■ **Consigne donnée 1**: Dans les rangées, reproduisez le passage allant de la ligne contenant « Close the Function » jusqu'à celle contenant « pos(417,199) », en substituant « column title » à « column header » et sans rien modifier d'autre.
■ **Consigne donnée 2**: Poursuivez l'article sur les concessions autoroutières à partir de sa dernière phrase.

■ **Extrait choisi**:
+-------+

Autoroutes : le Sénat pour une remise à plat sans concession

Pour un partage équitable des profits futurs

Dans un rapport présenté en fin de semaine, une commission d’enquête du Sénat appelle les concessions autoroutières à « partager équitablement les profits futurs avec l’Etat et les usagers ».

La cession au secteur privé faite un peu trop légèrement ?

Le rapport de la commission constate par ailleurs que « la cession des sociétés concessionnaires d’autoroutes au secteur privé n’a été précédée ni d’une révision des contrats de concession, ni d’une définition de l’équilibre économique et financier des concessions ni d’une révision des relations avec l’État concédant. » Un constat sous forme de critiques voire plus  …

Rappelons ainsi à titre d’exemple qu’au terme d’un long bras de fer entre l’État et les sociétés concessionnaires, un accord a été signé le 9 avril 2015 entre ces dernières et les deux ministres compétents de l’époque – Emmanuel Macron pour l’Économie et Ségolène Royal pour les Transports – établissant que pour compenser le gel des tarifs autoroutiers exigé par Ségolène Royal pour l’année 2015, les hausses de tarifs prévues normalement les 1er février de chaque année seraient plus importantes entre 2019 et 2023. Le texte accordant également aux sociétés un allongement de leurs concessions en échange de travaux à réaliser.

Absence de mise en concurrence

Alors que la plupart des autoroutes ont été privatisées en 2006, le rapport pointe du doigt le fait que la durée des concessions ait été « prolongée à plusieurs reprises sans mise en concurrence ».

Une rentabilité « généralement perçue comme trop favorable »

La commission d’enquête s’est également penchée sur « la situation de ces concessions dont la rentabilité est généralement perçue comme trop favorable ». Un dossier qui pourrait progressivement devenir brulant alors que l’arrivée à échéance des concessions accordées il y a quinze ans débutera entre 2031 et 2036.

Des tarifs adaptés  sur les autoroutes ?

+-------+

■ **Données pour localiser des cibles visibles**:
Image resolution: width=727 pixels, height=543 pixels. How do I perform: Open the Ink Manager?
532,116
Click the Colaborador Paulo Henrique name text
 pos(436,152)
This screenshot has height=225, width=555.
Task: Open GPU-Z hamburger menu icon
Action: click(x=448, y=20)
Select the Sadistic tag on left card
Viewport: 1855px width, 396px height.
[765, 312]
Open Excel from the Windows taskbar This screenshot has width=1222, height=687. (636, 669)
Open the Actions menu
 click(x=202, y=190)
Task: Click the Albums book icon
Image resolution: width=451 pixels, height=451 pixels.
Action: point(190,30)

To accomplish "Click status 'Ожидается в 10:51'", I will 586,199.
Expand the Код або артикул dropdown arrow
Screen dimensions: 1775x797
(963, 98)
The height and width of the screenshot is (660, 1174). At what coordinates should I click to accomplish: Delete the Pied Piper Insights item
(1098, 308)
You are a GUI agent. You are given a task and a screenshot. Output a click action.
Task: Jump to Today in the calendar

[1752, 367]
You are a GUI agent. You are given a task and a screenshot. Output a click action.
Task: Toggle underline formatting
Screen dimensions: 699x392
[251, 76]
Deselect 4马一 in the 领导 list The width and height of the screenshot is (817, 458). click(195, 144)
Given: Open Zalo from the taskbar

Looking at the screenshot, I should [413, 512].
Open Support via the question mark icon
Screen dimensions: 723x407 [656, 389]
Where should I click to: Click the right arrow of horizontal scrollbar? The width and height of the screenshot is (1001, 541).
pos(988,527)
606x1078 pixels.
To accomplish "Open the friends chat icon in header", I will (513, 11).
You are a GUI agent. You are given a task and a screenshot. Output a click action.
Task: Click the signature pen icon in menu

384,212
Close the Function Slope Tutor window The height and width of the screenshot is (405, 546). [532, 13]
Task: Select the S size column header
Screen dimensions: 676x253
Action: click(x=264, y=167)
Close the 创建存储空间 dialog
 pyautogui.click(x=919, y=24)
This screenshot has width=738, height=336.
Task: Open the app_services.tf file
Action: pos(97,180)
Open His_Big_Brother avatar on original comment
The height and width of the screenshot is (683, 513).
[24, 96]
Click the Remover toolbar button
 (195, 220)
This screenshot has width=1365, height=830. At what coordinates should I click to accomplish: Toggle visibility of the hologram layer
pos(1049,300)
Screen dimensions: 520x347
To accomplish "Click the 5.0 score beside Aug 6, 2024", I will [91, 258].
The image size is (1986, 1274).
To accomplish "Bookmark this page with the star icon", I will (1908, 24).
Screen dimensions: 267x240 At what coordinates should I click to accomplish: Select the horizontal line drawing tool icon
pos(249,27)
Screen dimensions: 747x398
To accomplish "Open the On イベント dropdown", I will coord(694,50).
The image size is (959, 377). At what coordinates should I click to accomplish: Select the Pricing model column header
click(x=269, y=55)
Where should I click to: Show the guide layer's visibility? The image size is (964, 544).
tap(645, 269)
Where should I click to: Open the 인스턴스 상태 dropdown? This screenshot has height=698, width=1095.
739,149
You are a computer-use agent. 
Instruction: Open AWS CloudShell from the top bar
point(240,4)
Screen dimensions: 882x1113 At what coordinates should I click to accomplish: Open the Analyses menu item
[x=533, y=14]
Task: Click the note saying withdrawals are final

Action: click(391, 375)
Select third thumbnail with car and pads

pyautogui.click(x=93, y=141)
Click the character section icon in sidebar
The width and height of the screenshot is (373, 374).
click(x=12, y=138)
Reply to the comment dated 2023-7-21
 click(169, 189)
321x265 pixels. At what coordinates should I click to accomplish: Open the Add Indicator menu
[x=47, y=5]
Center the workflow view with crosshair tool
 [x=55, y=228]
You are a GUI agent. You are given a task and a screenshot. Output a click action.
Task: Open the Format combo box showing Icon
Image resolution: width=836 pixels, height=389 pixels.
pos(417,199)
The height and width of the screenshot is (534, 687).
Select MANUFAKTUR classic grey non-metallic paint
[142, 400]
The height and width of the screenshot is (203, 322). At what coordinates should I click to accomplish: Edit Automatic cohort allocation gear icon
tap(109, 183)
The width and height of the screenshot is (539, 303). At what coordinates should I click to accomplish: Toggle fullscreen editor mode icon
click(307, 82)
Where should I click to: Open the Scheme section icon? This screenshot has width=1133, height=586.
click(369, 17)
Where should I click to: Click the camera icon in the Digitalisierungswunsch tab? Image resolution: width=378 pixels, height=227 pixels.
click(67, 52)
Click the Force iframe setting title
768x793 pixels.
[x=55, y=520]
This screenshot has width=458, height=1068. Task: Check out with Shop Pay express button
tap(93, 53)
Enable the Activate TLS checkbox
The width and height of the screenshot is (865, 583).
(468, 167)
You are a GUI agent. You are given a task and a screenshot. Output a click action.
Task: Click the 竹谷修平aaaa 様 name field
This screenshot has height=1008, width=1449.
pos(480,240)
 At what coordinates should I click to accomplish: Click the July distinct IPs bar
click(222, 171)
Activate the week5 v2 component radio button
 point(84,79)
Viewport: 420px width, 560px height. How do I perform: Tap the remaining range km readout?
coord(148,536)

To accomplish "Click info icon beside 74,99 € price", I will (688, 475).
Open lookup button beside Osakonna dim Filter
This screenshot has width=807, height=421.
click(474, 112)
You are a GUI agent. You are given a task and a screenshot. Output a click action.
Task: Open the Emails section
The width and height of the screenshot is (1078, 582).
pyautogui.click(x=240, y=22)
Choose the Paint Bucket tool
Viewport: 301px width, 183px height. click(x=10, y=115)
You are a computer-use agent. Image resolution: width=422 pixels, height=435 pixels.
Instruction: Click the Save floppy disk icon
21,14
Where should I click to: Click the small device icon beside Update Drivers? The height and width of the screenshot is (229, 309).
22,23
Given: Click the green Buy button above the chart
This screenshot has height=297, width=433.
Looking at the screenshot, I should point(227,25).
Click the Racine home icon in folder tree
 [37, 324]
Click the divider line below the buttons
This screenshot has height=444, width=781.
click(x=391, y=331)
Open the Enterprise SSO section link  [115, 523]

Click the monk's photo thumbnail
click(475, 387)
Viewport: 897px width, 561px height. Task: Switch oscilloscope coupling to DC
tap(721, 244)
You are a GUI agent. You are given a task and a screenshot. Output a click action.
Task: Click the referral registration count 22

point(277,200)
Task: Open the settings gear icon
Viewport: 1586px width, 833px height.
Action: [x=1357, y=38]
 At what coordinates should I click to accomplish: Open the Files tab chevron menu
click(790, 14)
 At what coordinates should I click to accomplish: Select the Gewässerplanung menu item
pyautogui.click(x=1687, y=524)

+-------+

■ **Réponse 1**:
Close the Function Slope Tutor window The height and width of the screenshot is (405, 546). [532, 13]
Task: Select the S size column title
Screen dimensions: 676x253
Action: click(x=264, y=167)
Close the 创建存储空间 dialog
 pyautogui.click(x=919, y=24)
This screenshot has width=738, height=336.
Task: Open the app_services.tf file
Action: pos(97,180)
Open His_Big_Brother avatar on original comment
The height and width of the screenshot is (683, 513).
[24, 96]
Click the Remover toolbar button
 (195, 220)
This screenshot has width=1365, height=830. At what coordinates should I click to accomplish: Toggle visibility of the hologram layer
pos(1049,300)
Screen dimensions: 520x347
To accomplish "Click the 5.0 score beside Aug 6, 2024", I will [91, 258].
The image size is (1986, 1274).
To accomplish "Bookmark this page with the star icon", I will (1908, 24).
Screen dimensions: 267x240 At what coordinates should I click to accomplish: Select the horizontal line drawing tool icon
pos(249,27)
Screen dimensions: 747x398
To accomplish "Open the On イベント dropdown", I will coord(694,50).
The image size is (959, 377). At what coordinates should I click to accomplish: Select the Pricing model column title
click(x=269, y=55)
Where should I click to: Show the guide layer's visibility? The image size is (964, 544).
tap(645, 269)
Where should I click to: Open the 인스턴스 상태 dropdown? This screenshot has height=698, width=1095.
739,149
You are a computer-use agent. 
Instruction: Open AWS CloudShell from the top bar
point(240,4)
Screen dimensions: 882x1113 At what coordinates should I click to accomplish: Open the Analyses menu item
[x=533, y=14]
Task: Click the note saying withdrawals are final

Action: click(391, 375)
Select third thumbnail with car and pads

pyautogui.click(x=93, y=141)
Click the character section icon in sidebar
The width and height of the screenshot is (373, 374).
click(x=12, y=138)
Reply to the comment dated 2023-7-21
 click(169, 189)
321x265 pixels. At what coordinates should I click to accomplish: Open the Add Indicator menu
[x=47, y=5]
Center the workflow view with crosshair tool
 [x=55, y=228]
You are a GUI agent. You are given a task and a screenshot. Output a click action.
Task: Open the Format combo box showing Icon
Image resolution: width=836 pixels, height=389 pixels.
pos(417,199)

■ **Réponse 2**:
La commission d’enquête estime par ailleurs que la – très bonne – santé financière des concessions doit permettre de faire évoluer le tarif des péages. Un élément présenté comme un axe majeur du rapport.

Lequel propose de pratiquer des réductions tarifaires pour les véhicules les moins polluants, poids lourds et véhicules légers, et de prendre en compte les trajets du quotidien.

Les sénateurs préconisent d' »accélérer le déploiement d’une offre d’abonnement sans frais pour les trajets domicile-travail garantissant des réductions tarifaires comprises entre 30 et 50% ».

« On peut faire évoluer les tarifs en fonction des véhicules des trajets quotidiens domicile travail, ça fait partie aussi des sujets qu’il faut traiter », confirme Vincent Delahaye, rapporteur de la commission. Autant de pistes qui pourraient permettre d’avoir « des tarifs plus attractifs pour un certain nombre de pratiques qu’on pourrait qualifier de vertueuses. »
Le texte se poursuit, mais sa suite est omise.